My self-destructive meter was running at full, and I hadn't found a way to bring it down since the funeral.

Maybe a bit of revenge would help.

One thing was for sure. It couldn't hurt.

I didn't really need to, we'd plotted it out several times prior, but just to be safe, I mouthed at Anton, "You ready?"

Anton grinned and gave me a thumbs up.

I held my hand toward him to let him know that he should wait.

"Okay, fine," I finally responded to Dante, my voice hardening, going from light to dark. "I'll stop answering, so you stop calling. This is pointless. Stop wasting my time. I've moved the hell on."

My nostrils flared as I pointed at Anton.

"Come back to bed, baby," his perfect actor's voice rumbled loudly at the phone, right on cue. God, he was good. He sounded sleepy, horny, just f*cked, and ready to f*ck again. The man deserved an Oscar for that one little sentence.

On the other end Dante made a noise, something indecipherable but unmistakably, unpleasantly, unbearably filled with pain.

Agony. Torture.

I think I had the phone to my ear, staring into nothing for at least five minutes after he hung up. I wasn't sure what I was feeling. Which was the problem. That little stunt had been designed to torment him, but, above all, to improve my mood.

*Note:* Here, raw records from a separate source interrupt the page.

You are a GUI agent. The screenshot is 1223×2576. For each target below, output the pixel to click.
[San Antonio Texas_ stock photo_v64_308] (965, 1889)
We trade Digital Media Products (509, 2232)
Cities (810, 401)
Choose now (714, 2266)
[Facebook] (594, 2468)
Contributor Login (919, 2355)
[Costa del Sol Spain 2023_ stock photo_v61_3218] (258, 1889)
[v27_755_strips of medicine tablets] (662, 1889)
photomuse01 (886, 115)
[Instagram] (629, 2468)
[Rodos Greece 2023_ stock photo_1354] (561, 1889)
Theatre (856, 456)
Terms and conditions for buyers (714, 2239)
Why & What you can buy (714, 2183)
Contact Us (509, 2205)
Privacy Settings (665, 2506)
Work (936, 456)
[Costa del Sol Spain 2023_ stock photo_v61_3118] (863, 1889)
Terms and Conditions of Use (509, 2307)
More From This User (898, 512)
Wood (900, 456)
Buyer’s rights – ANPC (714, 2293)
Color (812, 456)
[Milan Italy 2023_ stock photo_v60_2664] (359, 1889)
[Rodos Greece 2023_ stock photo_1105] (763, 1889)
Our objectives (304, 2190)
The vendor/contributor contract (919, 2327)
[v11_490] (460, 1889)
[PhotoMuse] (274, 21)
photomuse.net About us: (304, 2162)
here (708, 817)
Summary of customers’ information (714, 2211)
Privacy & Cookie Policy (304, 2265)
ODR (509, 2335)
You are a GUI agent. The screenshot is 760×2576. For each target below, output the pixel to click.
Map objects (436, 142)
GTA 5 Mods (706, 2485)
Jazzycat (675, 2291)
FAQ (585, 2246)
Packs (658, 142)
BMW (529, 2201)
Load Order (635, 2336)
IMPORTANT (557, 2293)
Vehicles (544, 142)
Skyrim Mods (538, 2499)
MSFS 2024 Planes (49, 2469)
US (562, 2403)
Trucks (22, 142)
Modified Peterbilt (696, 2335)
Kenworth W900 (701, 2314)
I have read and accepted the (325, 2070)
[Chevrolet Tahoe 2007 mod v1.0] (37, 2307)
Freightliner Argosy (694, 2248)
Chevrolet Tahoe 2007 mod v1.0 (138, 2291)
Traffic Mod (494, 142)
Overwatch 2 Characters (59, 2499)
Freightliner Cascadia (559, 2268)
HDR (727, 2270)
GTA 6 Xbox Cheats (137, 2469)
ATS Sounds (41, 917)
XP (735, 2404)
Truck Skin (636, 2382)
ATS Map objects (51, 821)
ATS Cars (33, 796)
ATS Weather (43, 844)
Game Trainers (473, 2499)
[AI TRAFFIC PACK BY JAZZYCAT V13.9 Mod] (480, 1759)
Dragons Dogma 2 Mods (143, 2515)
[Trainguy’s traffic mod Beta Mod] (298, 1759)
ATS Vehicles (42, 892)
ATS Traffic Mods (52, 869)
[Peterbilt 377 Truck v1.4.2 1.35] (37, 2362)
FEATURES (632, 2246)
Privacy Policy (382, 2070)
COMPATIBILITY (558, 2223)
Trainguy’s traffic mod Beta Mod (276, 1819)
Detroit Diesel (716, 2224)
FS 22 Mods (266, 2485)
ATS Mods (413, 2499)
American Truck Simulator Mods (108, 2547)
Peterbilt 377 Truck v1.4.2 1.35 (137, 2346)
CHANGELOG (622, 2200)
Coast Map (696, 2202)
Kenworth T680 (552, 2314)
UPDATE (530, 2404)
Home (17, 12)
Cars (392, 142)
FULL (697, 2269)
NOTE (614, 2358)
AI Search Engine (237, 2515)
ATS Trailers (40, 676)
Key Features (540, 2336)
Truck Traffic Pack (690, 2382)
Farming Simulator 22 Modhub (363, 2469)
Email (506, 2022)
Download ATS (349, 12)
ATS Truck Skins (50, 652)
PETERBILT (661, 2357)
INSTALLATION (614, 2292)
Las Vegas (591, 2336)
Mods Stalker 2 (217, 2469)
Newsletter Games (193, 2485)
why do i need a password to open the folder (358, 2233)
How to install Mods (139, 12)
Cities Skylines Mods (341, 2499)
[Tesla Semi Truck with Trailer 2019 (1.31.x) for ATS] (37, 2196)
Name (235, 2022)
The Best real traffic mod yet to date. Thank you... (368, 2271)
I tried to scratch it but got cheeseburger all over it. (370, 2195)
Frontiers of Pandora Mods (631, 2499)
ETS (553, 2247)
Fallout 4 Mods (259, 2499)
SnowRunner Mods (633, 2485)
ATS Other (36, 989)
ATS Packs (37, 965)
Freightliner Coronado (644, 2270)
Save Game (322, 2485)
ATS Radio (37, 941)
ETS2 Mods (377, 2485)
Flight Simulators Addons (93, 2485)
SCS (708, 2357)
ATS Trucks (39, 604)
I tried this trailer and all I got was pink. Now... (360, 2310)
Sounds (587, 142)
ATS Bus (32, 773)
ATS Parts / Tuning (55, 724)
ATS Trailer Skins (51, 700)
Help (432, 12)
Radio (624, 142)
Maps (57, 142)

Why had it done the opposite? Why did hurting him always hurt me?

"You know, we could just do it," Anton said sometime later.

I stared at him. "What? Sleep together?"

He shrugged. "Why not? What would be the harm? We're so much alike, it might actually turn into something, and if it did, it might be something good. And if not, no harm, no foul. We'd stay friends and forget about it, end of story."

I mulled that over, but I knew myself too well to fall into that trap. I decided to let him have the full, brutal truth of it, the fatal flaw in his harmless plan. "Here's how that would play out: the sex might be good for me, would be great for you, but the only way it's great for me is if I'm picturing you as someone else . . . Someone I hate. And then, in the morning, you'd be hopelessly in love with me, and it'd get weird, because I f*cking hate it when guys fall in love with me, and then I wouldn't enjoy hanging out with you anymore. How sad would that be for both of us?"

"Is he really that good?"

"He's the best I ever had. And the worst thing that ever happened to me."

True love is a bitch.

"And it's really that . . . hopeless? You can't even get off without him getting in the way?"

I was well aware of how pathetic, how epically f*cked up it was, and hearing it aloud hardly helped.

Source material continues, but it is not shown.